Extract every line of the listing below that contains the string "icon", matching case exactly.

• _The data_:
##############################
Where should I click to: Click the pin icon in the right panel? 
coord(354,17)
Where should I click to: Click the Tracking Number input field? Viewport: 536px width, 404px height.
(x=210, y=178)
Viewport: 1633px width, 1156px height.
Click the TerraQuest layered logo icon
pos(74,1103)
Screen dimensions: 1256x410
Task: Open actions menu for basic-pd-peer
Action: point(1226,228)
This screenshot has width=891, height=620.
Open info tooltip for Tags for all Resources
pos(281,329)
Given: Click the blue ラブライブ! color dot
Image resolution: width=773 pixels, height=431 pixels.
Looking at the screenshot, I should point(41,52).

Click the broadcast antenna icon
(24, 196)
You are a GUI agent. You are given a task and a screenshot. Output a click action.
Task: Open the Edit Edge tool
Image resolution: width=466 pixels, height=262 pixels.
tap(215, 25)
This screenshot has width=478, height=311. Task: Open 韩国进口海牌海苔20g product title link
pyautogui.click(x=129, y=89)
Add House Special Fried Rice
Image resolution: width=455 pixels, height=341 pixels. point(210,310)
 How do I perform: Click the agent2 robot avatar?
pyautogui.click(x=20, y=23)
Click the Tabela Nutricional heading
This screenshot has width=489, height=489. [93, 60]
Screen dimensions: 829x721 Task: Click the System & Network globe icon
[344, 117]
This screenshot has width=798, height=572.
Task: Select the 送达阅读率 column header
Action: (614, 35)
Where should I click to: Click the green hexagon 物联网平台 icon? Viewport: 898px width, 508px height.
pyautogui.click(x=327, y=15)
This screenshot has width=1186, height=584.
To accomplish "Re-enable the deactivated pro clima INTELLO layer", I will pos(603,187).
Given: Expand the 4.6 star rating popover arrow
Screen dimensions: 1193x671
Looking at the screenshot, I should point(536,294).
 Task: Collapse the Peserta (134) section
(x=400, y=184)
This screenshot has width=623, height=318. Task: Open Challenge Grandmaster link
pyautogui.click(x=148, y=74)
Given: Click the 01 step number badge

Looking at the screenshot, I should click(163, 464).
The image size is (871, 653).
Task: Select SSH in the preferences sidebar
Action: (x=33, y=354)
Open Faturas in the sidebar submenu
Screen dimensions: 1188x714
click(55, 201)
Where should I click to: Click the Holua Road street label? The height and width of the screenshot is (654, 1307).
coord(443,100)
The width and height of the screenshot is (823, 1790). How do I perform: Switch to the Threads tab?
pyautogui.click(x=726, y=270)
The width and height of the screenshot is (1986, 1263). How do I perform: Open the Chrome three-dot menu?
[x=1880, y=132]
##############################
• _Finished answer_:
Where should I click to: Click the pin icon in the right panel? 
Click the TerraQuest layered logo icon
Click the broadcast antenna icon
Screen dimensions: 829x721 Task: Click the System & Network globe icon
Where should I click to: Click the green hexagon 物联网平台 icon? Viewport: 898px width, 508px height.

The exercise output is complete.